In any case not having RC4 isn't such a big deal; it's a tiny algorithm you could literally memorise and write into where it's needed (which I suspect is why it became so popular.) DES is a bit trickier though.


Let PDF readers find their own DES library. Or at lest make its non-default part of the build.

But even having it there as optional is risky and adds to an already huge maintenance burden. You know the distro packagers will enable every feature just like they did with DTLS support (which is what made Heartbleed pervasive).

Packagers don’t want to deal with complaints and support tickets because their OpenSSL build doesn’t do 3DES. So they turn on all the things.


Isn’t there something in here about a legacy module?

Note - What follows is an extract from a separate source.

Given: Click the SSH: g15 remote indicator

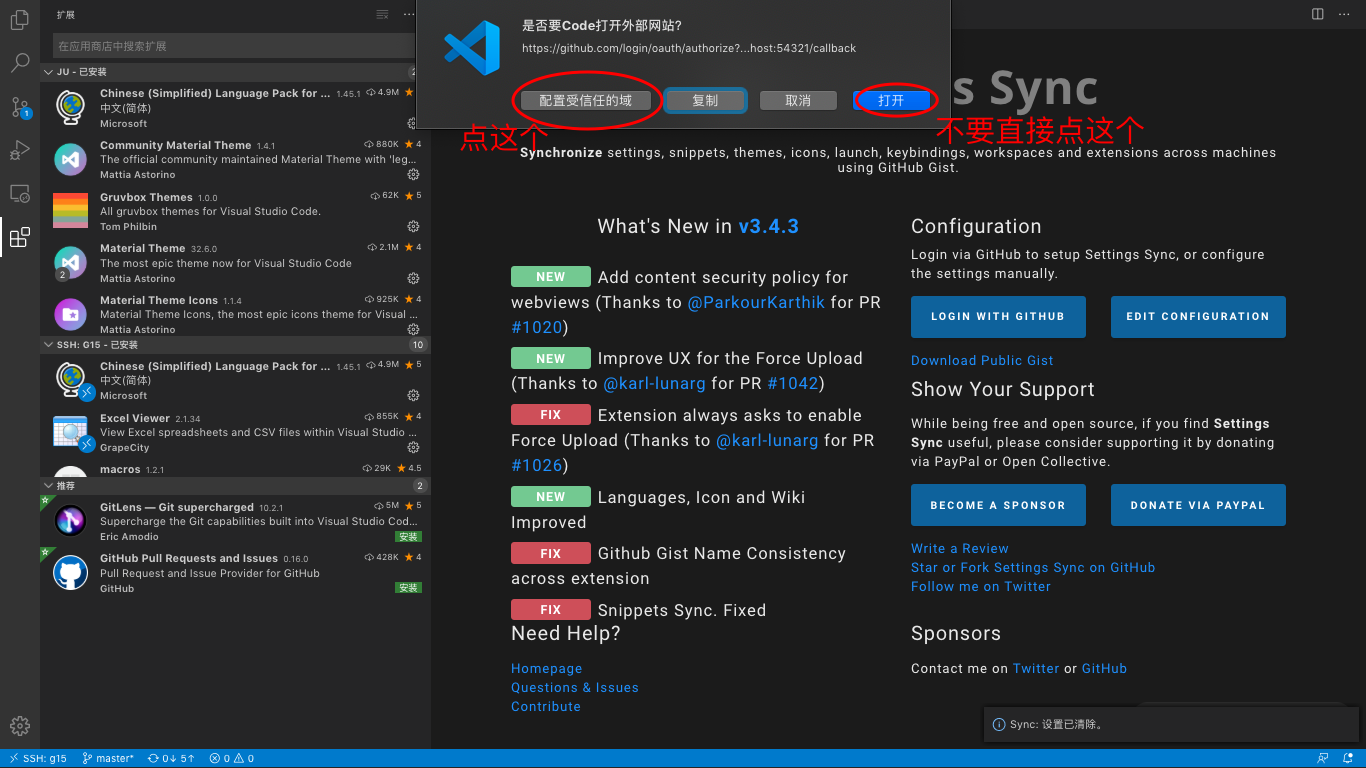Looking at the screenshot, I should [x=38, y=758].
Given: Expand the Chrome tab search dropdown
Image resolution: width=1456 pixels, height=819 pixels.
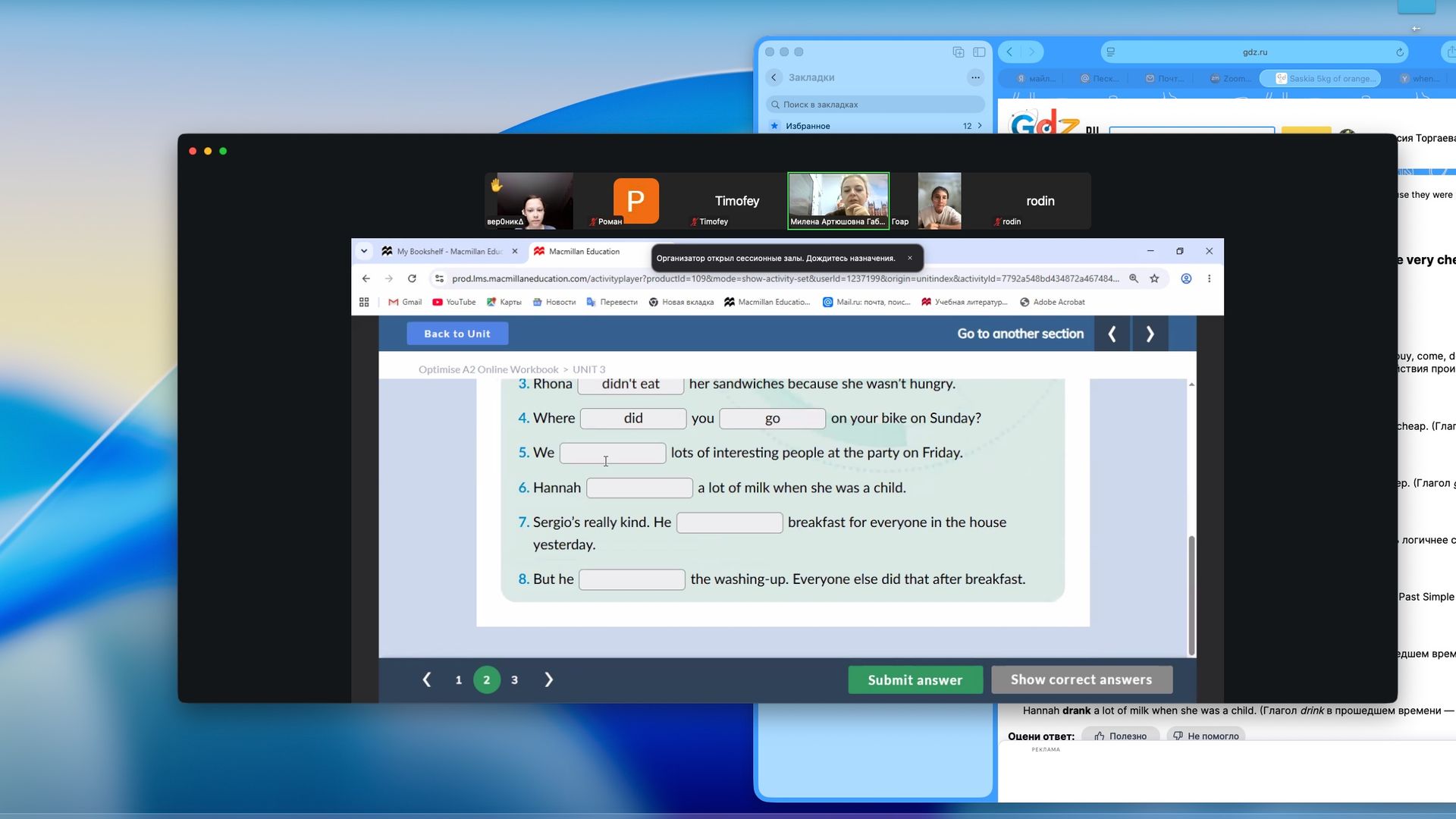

Still prefer libressl. A shame that openssl's history of failing at security is rewarded with donations and use, rather than shunned.


But libressl breaks ABI compatibility (see that BSD is taking a step backward).

OpenSSL is affected by what we can call "fame". It's the mostly wide used security library in the whole internet and it's the favourite target for hackers. For comparison, it's the same that happens to OS: windows and android are the preferred target platforms because of the large user base they have.


> OpenSSL is affected by what we can call "fame".

OpenSSL is also affected by the problem that it was basically a toy project in the first couple years and got very little attention for well over a decade. OpenSSL is currently where Windows was ~15 years ago: XP and previous releases were an unmitigated security disaster, and slowly, release-for-release things are now improving.

OpenSSL also suffers from typical industry diseases: Very poor documentation, poor interface design.


> But libressl breaks ABI compatibility

Who cares? Compatibility with insecurity is not a goal.


Are you volunteering to patch every program which uses OpenSSL? If not, you have the answer: it’s been widespread for decades and so many things use it that compatibility is a big concern. Think about a distribution like Debian with thousands of packages, some of which update frequently and others which haven’t been updated in years. If it’s compatible, you can ship one shared library update but if it’s not you’re either not upgrading or maintaining a ton of patches.


Debian is a bad example; they compile everything from scratch, they don't need ABI compatibility.


> see that BSD is taking a step backward

what do you mean?


Or just switch to Noise already.

http://www.noiseprotocol.org/


Neat. I look forward to better FIPS handling and the deprecation story.

And to vulnerabilities from the loadable module support. Getting the property based binding right looks tough!